Atualmente, com a pesquisa Neurociências, Olfato e Emoções, Palmira é doutoranda pela Universidade Federal do Rio de Janeiro em Ciências e Epistemologia, além de organizar encontros de mulheres sobre a sabedoria ancestral feminina. Confira a entrevista:

Como foi para você o processo, intra e interpessoalmente falando, de chegar onde hoje você se localiza politicamente nesse cenário de busca por saúde e bem-estar das mulheres?

Esse processo começou em mim mesma, nas minhas próprias dores e dificuldades como mulher e acredito que para todas seja assim. Vim de uma família simples da periferia do Rio, as mulheres de minha família não tiveram oportunidade de estudar e são muito machistas. Quando comecei a colocar minhas dores, aflições, descobertas e conquistas no papel eu queria atingir também esse grupo de mulheres. Queria ter sororidade e pensei: minha escrita deve ser simples e bem amorosa. Acredito na política do amor. Se faço um texto sem amor elas não se sentem acolhidas e é preciso muito acolhimento, carinho e paciência para se falar de clitóris, masturbação e vagina porque são assuntos polêmicos e que causam medo e pavor em muitas mulheres.

A utilização de produtos naturais tem crescido no Brasil, em especial com a possibilidade de criação de comércios alternativos e independentes. Sobre a Casa Alquímica, como e quando esse projeto começou?
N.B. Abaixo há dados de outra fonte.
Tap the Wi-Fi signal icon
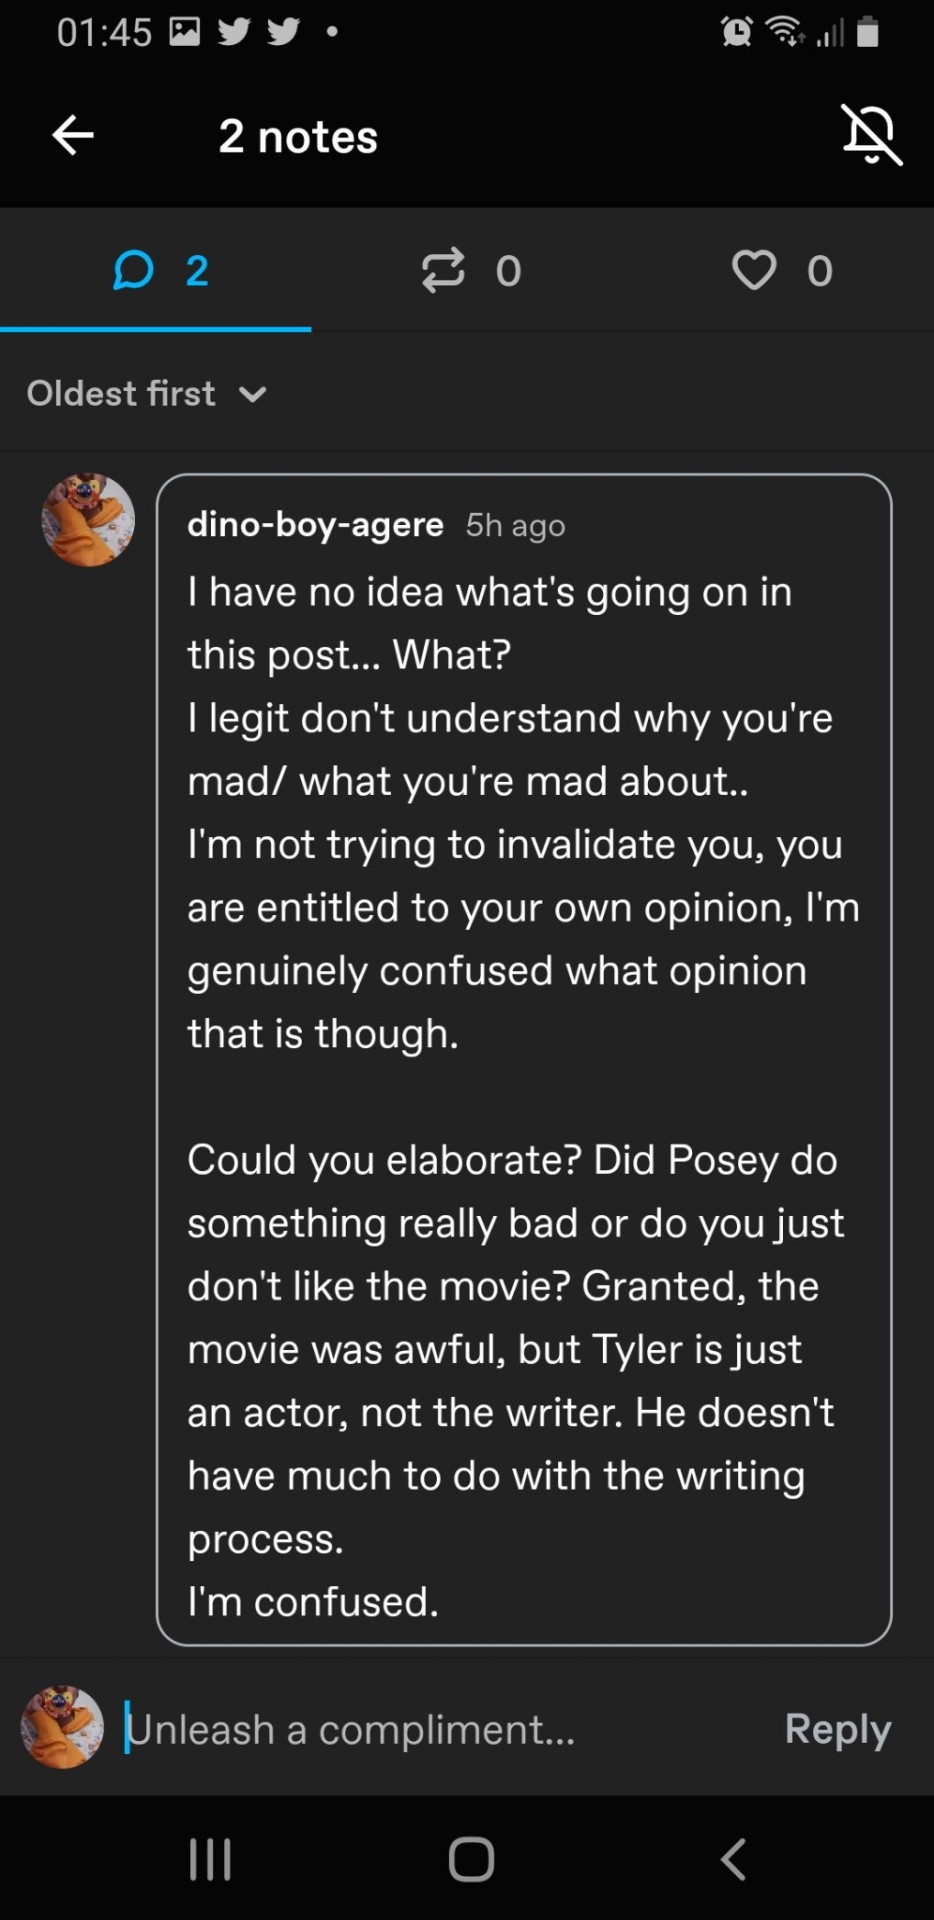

Começou em 2008 quando resolvi que o meu amor pelas plantas poderia virar um negócio. Eu sempre amei plantas, cremes, perfumes e na infância brincava com as samambaias da minha mãe. Conforme eu fui descobrindo o que era feminismo e lendo sobre sagrado feminino, a Casa Alquímica se tornou uma alquimia para empoderamento de mulheres através da energia das plantas. Em 2015 iniciei, sem pretensão alguma, reuniões de mulheres em minha casa, para que pudéssemos falar sobre saúde e bem-estar feminino. É através da fala dessas mulheres que percebo como somos e crio produtos de acordo com as demandas delas que também são minhas.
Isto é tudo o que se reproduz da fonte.